Il estime notamment que certains domaines comme la politique macro-économique ont connu de réels progrès depuis la mise en place de la stratégie européenne. 

Si la Commission a peu de compétences en matière de recherche et d’innovation, Gerard de Graaf promeut le recours à des analyses comparatives (ou benchmarking). «Il est très important de garder en tête que nous avons des Etats membres dont les avancées sont très disparates en matière de recheche et développement (R&D), et particulièrement depuis l’élargissement», rappelle-t-il.

Une caractéristique dont devra tenir compte la Commission européenne, qui prépare depuis l’été 2008 la Stratégie de Lisbonne post-2010. «Nous visons le Conseil européen de printemps de 2010, qui se tiendra sous présidence espagnole», dit M. de Greff. «La stratégie post-2010 constituera une partie très importante du travail de la future Commission européenne au cours des cinq prochaines année», ajoute-t-il.

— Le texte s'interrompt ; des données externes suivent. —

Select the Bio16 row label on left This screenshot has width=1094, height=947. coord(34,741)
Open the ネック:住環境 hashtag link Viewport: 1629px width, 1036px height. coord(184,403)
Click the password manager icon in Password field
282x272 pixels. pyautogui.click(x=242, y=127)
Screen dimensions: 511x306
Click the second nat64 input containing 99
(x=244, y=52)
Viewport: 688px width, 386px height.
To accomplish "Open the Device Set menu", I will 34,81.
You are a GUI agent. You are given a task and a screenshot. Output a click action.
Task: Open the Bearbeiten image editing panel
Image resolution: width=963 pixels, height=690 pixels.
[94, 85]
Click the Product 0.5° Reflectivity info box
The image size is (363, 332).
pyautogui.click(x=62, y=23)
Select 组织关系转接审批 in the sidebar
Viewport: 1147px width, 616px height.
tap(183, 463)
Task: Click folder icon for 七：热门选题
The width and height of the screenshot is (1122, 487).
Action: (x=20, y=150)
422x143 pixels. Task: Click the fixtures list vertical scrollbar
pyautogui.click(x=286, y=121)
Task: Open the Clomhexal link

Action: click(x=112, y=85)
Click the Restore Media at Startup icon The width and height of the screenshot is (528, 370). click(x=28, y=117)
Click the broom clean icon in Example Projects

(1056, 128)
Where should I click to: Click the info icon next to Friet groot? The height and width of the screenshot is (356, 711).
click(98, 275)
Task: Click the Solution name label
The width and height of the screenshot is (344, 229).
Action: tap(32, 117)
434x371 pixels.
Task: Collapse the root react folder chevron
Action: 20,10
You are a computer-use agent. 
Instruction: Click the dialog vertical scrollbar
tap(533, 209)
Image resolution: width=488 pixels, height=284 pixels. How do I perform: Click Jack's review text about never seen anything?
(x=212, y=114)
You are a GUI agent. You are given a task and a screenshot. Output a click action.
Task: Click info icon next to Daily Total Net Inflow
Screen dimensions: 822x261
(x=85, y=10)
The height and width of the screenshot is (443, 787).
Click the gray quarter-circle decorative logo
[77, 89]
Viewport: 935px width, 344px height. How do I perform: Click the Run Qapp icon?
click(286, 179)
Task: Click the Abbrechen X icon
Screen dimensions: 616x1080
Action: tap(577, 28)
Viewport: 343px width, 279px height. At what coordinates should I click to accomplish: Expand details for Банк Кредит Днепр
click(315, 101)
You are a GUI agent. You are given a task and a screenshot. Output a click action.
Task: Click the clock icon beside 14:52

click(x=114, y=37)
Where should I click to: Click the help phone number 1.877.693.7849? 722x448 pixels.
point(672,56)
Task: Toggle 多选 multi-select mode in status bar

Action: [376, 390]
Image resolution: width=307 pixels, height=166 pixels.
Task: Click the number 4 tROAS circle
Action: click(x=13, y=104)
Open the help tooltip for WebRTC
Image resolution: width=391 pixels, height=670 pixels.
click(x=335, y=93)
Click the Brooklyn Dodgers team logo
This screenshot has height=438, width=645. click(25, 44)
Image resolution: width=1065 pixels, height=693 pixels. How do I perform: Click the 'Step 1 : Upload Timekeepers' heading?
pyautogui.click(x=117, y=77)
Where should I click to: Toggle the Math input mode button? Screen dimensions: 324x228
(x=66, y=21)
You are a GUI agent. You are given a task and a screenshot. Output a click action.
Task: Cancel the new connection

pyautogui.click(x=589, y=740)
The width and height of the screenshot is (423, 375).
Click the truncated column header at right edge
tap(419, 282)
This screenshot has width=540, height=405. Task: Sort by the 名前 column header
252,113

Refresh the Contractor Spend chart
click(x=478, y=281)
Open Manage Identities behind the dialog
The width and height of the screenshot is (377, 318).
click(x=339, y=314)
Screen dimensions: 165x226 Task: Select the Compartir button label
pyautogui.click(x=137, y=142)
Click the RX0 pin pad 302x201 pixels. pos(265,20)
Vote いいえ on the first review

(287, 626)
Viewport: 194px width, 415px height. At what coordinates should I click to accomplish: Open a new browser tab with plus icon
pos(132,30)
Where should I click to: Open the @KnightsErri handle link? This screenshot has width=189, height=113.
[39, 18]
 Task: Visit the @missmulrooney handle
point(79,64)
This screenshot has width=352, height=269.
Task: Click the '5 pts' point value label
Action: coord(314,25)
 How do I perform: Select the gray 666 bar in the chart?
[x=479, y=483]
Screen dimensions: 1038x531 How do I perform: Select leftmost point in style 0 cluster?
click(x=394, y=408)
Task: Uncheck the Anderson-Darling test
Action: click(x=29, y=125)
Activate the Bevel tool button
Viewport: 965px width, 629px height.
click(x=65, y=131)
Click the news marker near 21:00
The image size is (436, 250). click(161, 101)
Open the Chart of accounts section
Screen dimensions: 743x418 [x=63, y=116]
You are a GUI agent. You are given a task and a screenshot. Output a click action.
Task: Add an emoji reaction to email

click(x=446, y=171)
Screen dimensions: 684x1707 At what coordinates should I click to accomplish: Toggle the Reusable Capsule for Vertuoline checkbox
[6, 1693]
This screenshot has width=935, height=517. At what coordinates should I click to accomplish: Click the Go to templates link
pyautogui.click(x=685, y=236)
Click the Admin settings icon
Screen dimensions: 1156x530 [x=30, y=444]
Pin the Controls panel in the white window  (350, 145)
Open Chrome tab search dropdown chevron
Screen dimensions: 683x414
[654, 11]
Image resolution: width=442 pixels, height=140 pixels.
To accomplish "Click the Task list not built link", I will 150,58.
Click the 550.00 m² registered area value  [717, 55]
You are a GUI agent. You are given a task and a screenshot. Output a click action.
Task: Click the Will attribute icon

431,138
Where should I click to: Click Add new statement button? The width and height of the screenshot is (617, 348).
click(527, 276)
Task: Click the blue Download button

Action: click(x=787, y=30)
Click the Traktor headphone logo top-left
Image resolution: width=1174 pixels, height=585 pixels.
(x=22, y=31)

Pour préparer cette future stratégie européenne, il préconise une phase de consultation des partenaires sociaux et des parties prenantes, «comme un gouvernement peut le faire dans d’autres domaines politiques», explique-t-il, en citant la France comme un pays appliquant cette méthode de manière exemplaire.

Interrogé sur la volonté de certains pays, comme la France d’outrepasser les critères du pacte de stabilité et de croissance, il a affirmé que le pacte offrait une flexibilité dont pouvaient user les Etats pour relancer leur économie et soutenir leur demande. «A l’avenir, nous devrons établir un lien entre le pacte de stabilité et de croissance et la stratégie de Lisbonne», souligne-t-il. Avant d’ajouter : «Les deux stratégies doivent se soutenir mutuellement.»

Par ailleurs, le haut-fonctionnaire concède que la stratégie de Lisbonne souffre d’un important déficit «d’image de marque». «Après 2010, allons-nous mettre sur pied une stratégie de Lisbonne "bis" ou allons-nous faire naître quelque chose de réellement nouveau?», s’interroge-t-il. «Quelle sorte d’Europe voulons-nous avoir après la crise?», poursuit-il.

Il conteste également la prétendue «rigidité» de cette stratégie européenne. Pour preuve, argue-t-il, «tout le volet sur le changement climatique et l’énergie a été incorporé dans la stratégie de Lisbonne».

Mais la réforme de 2010 sera sans doute difficile à mener, car les outils mis à la disposition des Etats ne les satisferont pas. «Ils iront trop loin pour les uns, et pas assez pour les autres», conclut-il.